His church, as with other churches, lost hundreds of thousands of euro in the collapse of bank share values. But the archbishop emphasised that church investments were “very widely spread”. Income was “seriously down”, however.

“I think that institutional religion as a whole is going to take quite a knocking in Ireland,’’ he said. He felt his generation “failed . . . in passing on love of the institution’’.

He did not, however, think they failed in passing on faith itself.

“There’s a lot there that is not expressed institutionally. I think a new form of church may easily emerge but I cannot discern what that will be. It is one of the reasons – not in a sense of despair – why I feel I should retire at this stage. Fresh leadership is needed in the Republic, to discern what is happening,” he said. His successor will be elected on February 2nd. The Church of Ireland has enjoyed sustained growth in recent years. This he attributes to the “very pro-active” approach of parishes. “The immigrant population has definitely made an impression,” he said. On top of which “a lot of people have been searching, a lot of people adrift, the Church of Ireland has become a home for many of them”. Quite a number were from a Catholic background.

There has also been strong growth in numbers training for ministry in Ireland with the church beginning to enter a period where “over-supply” of priests was becoming an issue. He felt the Church of Ireland had an advantage in that they allow women priests and clergy marry.

The clerical child sex abuse scandals in the Catholic Church had injured the Church of Ireland too. But, he emphasised, “we have been very careful not to capitalise on this. It has happened to Anglican churches in other parts of the world where they had to take on the role of the state.”

He agreed the scandals had “injured the brand” particularly where young clergy were concerned. They “feel very vulnerable. Many of them don’t wear clerical collars because of the abuse they have received on the streets”. Where State funding for Protestant schools in the Republic was concerned, he said relations with the Department of Education were now “much better” and that progress was being made.

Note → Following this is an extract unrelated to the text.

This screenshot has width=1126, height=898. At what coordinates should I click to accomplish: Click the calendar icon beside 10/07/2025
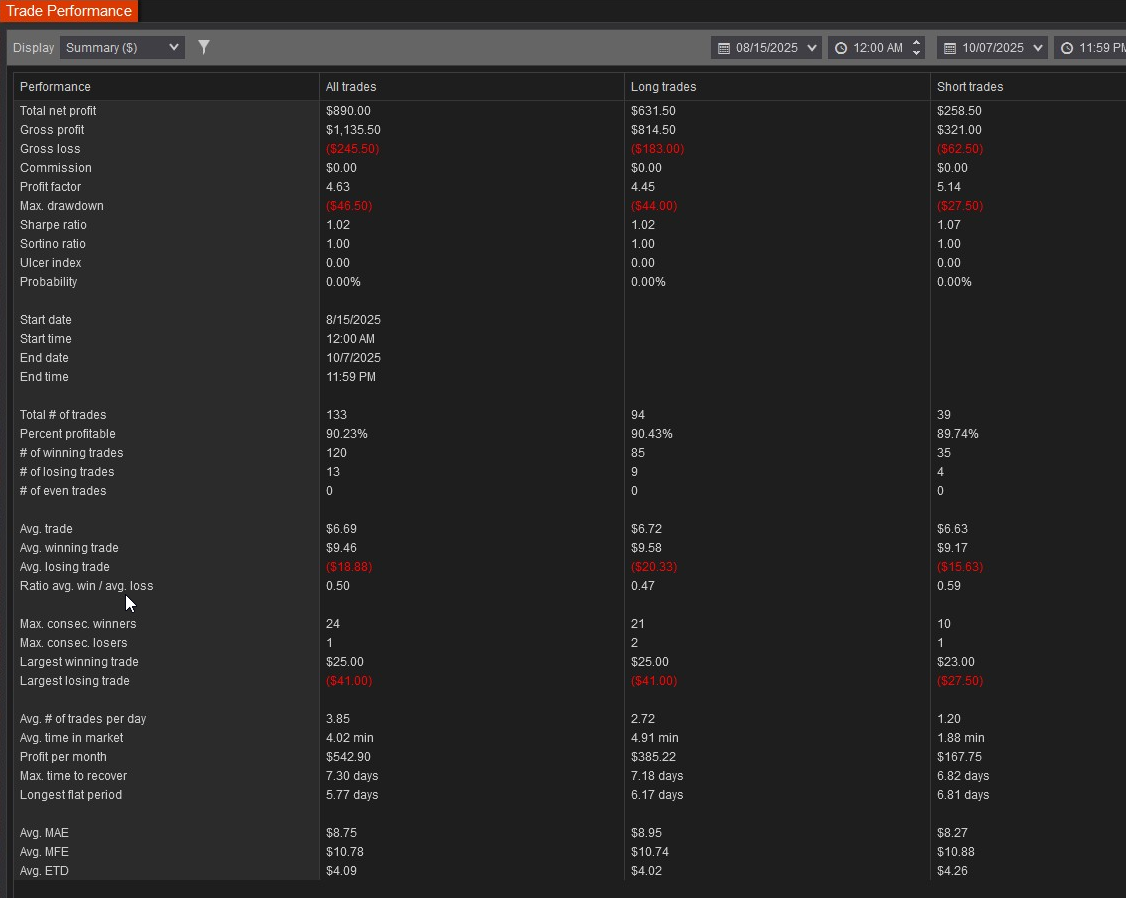coord(949,48)
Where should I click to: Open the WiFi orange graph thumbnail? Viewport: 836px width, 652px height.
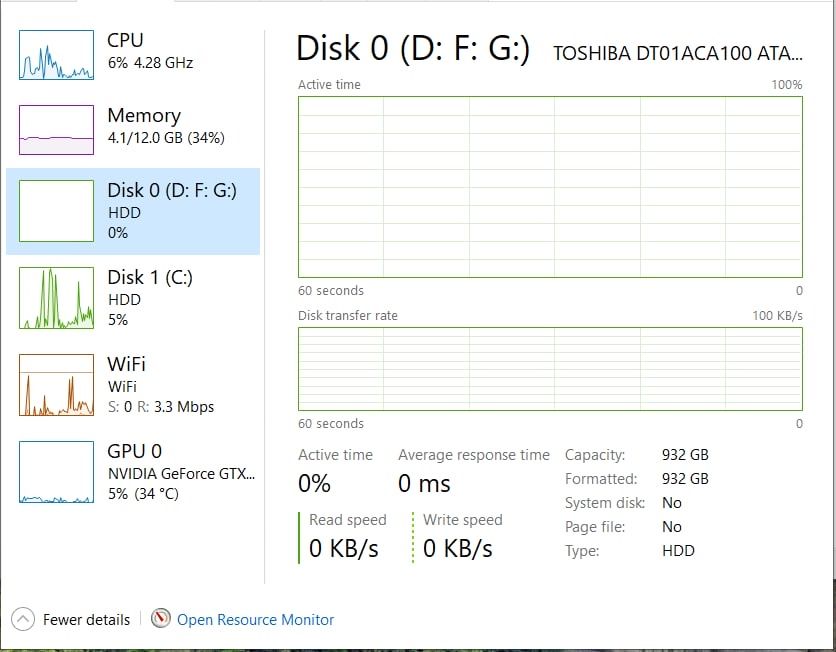(56, 385)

On relations between the Catholic Church and the Church of Ireland in Dublin he said “I don’t think they’ve ever been better”. His counterpart, the Catholic Archbishop of Dublin Diarmuid Martin, was “a breath of fresh air to the scene. He came with a very strong ecumenical agenda [on becoming Archbishop in May 2004].

“He brought the Catholic archdiocese straight into the Dublin Council of Churches, to which all other churches were already affiliated. At each level he has worked with us,” he said.

But, if ecumenical relations in Dublin are good, the same cannot be said of other levels. The announcement by the Vatican, that it was setting up a separate personal prelature for Anglican clergy, including bishops, who were unhappy over how their communion was dealing with the ordination of women and gay priests “was not expected”.

It was seen “in many Anglicans quarters as an unfriendly thing to do”. Similarly, the continuing reference by the Pope to Protestant churches as ecclesial communities has “hurt a lot”.